Foi através do Cenarte que ela e vários dos gonçalenses formados pelo espaço representaram a cidade em espetáculos de dança dentro e fora do país. “Nós viajamos o Brasil todo e fomos para fora do Brasil para representar a dança brasileira no Grand Prix da América Latina, em Córdoba, na Argentina. Eu trouxe medalha de prata do Grand Prix por duas vezes, em 2019 e 2024. Foram muitos trabalhos por conta desse projeto, muitas conquistas para mim e para muitas crianças e jovens da periferia gonçalenses que hoje estão atuando internacionalmente”, afirma.

Entre os projetos que se destacam no meio dessa trajetória estão a criação, ao lado de Igor Lopes, do Teatro Armazém - espaço de apresentações pioneiro na cidade que funcionou na Parada 40 entre 2018 e 2023 - e a direção da coreografia do show em comemoração aos 50 anos de carreira da cantora Alcione. Um grupo de jovens bailarinos negros e moradores de periferia subiu no palco do Theatro Municipal do Rio, sob a direção de Aline, para a gravação de um dos maiores show da carreira de Alcione, realizado em 2023.

Coreógrafa e dançarinos de São Gonçalo estiveram na equipe do show especial de 50 de carreira da Alcione
Coreógrafa e dançarinos de São Gonçalo estiveram na equipe do show especial de 50 de carreira da Alcione |  Foto: Divulgação/Sabrina Paz

Recentemente, toda essa jornada de amor pela dança se misturou com outro dos interesses de Aline: o Carnaval. A coreógrafa conta que já era apaixonada pelo Carnaval há algum tempo, mas que nunca se envolveu diretamente com os bastidores e que, até pouco tempo, nem sabia sambar. Em 2022, no entanto, ela começou a frequentar os ensaios da Porto da Pedra por curiosidade, como torcedora

“Em uma dessas idas minhas ao ensaio, o diretor da ala de passistas [Gil Pinheiro] me viu no cantinho e perguntou se eu iria desfilar. Falei: ‘não, só estou frequentando os ensaios, aproveitando esse momento com a comunidade e tal’. E ele falou assim: ‘poxa, mas você podia desfilar, posso arranjar uma fantasia para você desfilar em qualquer ala?’. E eu falei que topava. Ele não sabia quem eu era, não sabia que eu era uma profissional da dança, nada”, relembra Aline.

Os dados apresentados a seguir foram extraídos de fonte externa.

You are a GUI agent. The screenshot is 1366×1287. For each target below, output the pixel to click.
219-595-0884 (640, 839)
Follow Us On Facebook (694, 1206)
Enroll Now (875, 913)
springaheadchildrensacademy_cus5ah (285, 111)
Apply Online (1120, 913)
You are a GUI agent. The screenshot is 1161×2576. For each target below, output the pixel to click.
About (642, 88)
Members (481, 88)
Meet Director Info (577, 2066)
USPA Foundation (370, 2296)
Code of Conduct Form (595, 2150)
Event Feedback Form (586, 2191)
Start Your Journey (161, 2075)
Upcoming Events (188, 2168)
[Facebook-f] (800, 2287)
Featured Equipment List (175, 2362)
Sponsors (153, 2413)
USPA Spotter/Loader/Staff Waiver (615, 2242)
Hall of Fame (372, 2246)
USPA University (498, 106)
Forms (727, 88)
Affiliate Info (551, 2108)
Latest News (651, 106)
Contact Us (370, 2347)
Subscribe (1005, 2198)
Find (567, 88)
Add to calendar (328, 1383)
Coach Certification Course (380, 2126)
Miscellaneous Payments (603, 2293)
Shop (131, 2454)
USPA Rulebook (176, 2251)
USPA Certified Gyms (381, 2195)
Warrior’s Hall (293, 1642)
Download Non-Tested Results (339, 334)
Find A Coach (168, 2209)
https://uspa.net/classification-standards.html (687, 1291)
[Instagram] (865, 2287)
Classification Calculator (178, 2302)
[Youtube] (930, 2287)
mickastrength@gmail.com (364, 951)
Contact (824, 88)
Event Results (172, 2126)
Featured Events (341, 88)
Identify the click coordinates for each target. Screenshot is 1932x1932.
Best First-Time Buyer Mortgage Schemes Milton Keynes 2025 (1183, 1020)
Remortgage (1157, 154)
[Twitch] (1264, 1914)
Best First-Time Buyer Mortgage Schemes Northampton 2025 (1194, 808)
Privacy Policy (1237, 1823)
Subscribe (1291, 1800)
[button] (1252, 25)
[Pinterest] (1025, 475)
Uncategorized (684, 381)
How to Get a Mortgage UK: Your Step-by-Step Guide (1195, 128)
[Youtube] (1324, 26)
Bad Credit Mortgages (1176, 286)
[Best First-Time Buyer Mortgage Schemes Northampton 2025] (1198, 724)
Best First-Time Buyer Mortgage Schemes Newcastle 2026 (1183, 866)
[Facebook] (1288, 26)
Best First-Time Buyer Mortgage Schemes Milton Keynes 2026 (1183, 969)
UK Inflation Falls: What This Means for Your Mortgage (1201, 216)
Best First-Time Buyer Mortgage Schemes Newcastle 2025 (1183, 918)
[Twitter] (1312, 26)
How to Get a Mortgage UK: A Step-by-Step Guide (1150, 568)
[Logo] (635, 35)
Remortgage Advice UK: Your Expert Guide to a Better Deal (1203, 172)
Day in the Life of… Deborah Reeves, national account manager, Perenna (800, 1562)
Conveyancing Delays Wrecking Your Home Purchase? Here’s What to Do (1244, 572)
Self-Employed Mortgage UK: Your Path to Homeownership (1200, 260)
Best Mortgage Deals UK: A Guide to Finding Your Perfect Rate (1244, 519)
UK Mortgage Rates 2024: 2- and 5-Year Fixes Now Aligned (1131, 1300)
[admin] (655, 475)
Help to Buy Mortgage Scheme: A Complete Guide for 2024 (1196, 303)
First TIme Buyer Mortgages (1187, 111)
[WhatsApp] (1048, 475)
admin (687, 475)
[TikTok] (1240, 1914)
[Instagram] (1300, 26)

No dia do desfile, na hora de ir buscar a fantasia na quadra, Aline descobriu que iria desfilar justamente entre os passistas, uma das alas mais elogiadas da escola. “A ala de passistas da Porto da Pedra é considerada uma das melhores alas, inclusive dentre as do Grupo Especial. É uma ala com quase 100 passistas e que tem fila de espera e audição. Eu não sabia nem sambar. Não sei por que cargas d'água o Gil me colocou ali. Segundo ele, ele viu uma luz em mim”, conta a dançarina.

Ela acabou voltando a desfilar como passista no ano seguinte e, depois de integrantes da escola conhecerem melhor sua trajetória com a dança, foi convidada a assumir a direção das alas coreografadas. No desfile de 2025, ela também comandou a direção cênica das alegorias do abre-alas e do último carro.

Para o primeiro, Aline levou ao carnavalesco Mauro Quintaes uma proposta ousada: trabalhar com 100 pessoas da comunidade “sem distinção de sexo, gênero e idade” e sem nenhuma experiência teatral. “A minha ideia era trabalhar com todos os corpos e todas as idades”, explica Aline. O diferencial do projeto era colocar pessoas comuns no carro mais disputado da escola, pelo qual algumas pessoas chegam a pagar para participar em algumas agremiações. 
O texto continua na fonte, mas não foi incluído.